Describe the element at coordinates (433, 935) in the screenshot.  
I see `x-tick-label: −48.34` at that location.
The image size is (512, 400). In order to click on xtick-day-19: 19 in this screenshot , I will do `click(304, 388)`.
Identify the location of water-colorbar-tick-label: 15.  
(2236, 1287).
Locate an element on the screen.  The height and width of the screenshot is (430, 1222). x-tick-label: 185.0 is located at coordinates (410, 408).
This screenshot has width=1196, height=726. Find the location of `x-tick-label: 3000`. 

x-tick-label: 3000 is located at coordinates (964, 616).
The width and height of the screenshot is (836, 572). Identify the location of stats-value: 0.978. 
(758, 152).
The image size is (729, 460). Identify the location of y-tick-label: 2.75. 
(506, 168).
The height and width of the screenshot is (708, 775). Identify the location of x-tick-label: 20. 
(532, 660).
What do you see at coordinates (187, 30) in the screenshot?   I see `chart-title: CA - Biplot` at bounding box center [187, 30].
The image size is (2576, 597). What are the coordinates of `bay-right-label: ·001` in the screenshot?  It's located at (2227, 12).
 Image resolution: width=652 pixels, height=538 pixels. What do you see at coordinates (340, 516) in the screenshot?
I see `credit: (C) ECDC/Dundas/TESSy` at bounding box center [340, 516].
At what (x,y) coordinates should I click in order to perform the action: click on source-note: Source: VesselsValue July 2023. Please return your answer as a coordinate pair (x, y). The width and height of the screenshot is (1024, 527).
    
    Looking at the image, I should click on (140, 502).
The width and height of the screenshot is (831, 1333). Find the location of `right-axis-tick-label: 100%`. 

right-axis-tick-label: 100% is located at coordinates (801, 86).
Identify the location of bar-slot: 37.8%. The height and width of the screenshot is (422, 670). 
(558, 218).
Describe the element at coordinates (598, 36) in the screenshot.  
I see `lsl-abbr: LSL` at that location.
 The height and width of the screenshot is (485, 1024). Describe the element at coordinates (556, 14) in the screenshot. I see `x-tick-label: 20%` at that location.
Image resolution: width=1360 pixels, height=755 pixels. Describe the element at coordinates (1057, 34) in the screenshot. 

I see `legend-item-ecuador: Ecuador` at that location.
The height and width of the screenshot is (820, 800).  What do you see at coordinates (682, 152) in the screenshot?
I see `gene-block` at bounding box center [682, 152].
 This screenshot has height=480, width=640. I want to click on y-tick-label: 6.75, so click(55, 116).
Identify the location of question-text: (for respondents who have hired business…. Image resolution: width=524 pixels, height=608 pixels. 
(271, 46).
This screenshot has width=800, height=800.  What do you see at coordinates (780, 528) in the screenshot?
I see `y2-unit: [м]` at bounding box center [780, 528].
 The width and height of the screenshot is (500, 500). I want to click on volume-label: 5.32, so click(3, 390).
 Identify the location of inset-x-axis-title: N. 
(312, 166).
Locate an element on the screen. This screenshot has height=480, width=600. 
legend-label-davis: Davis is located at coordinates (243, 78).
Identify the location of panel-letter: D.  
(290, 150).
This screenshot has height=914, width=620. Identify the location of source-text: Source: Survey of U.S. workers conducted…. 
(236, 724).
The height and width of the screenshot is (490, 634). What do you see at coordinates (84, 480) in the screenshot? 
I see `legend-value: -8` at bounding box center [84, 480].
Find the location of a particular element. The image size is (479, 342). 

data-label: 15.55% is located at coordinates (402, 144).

::::

Please give the material from its first line through the line containing "center [340, 516]." as a JSON list of strings, one string per line, with blank lines left out.

■ **Output of the exercise**:
[
  "Describe the element at coordinates (433, 935) in the screenshot.  ",
  "I see `x-tick-label: −48.34` at that location.",
  "The image size is (512, 400). In order to click on xtick-day-19: 19 in this screenshot , I will do `click(304, 388)`.",
  "Identify the location of water-colorbar-tick-label: 15.  ",
  "(2236, 1287).",
  "Locate an element on the screen.  The height and width of the screenshot is (430, 1222). x-tick-label: 185.0 is located at coordinates (410, 408).",
  "This screenshot has width=1196, height=726. Find the location of `x-tick-label: 3000`. ",
  "x-tick-label: 3000 is located at coordinates (964, 616).",
  "The width and height of the screenshot is (836, 572). Identify the location of stats-value: 0.978. ",
  "(758, 152).",
  "The image size is (729, 460). Identify the location of y-tick-label: 2.75. ",
  "(506, 168).",
  "The height and width of the screenshot is (708, 775). Identify the location of x-tick-label: 20. ",
  "(532, 660).",
  "What do you see at coordinates (187, 30) in the screenshot?   I see `chart-title: CA - Biplot` at bounding box center [187, 30].",
  "The image size is (2576, 597). What are the coordinates of `bay-right-label: ·001` in the screenshot?  It's located at (2227, 12).",
  " Image resolution: width=652 pixels, height=538 pixels. What do you see at coordinates (340, 516) in the screenshot?",
  "I see `credit: (C) ECDC/Dundas/TESSy` at bounding box center [340, 516]."
]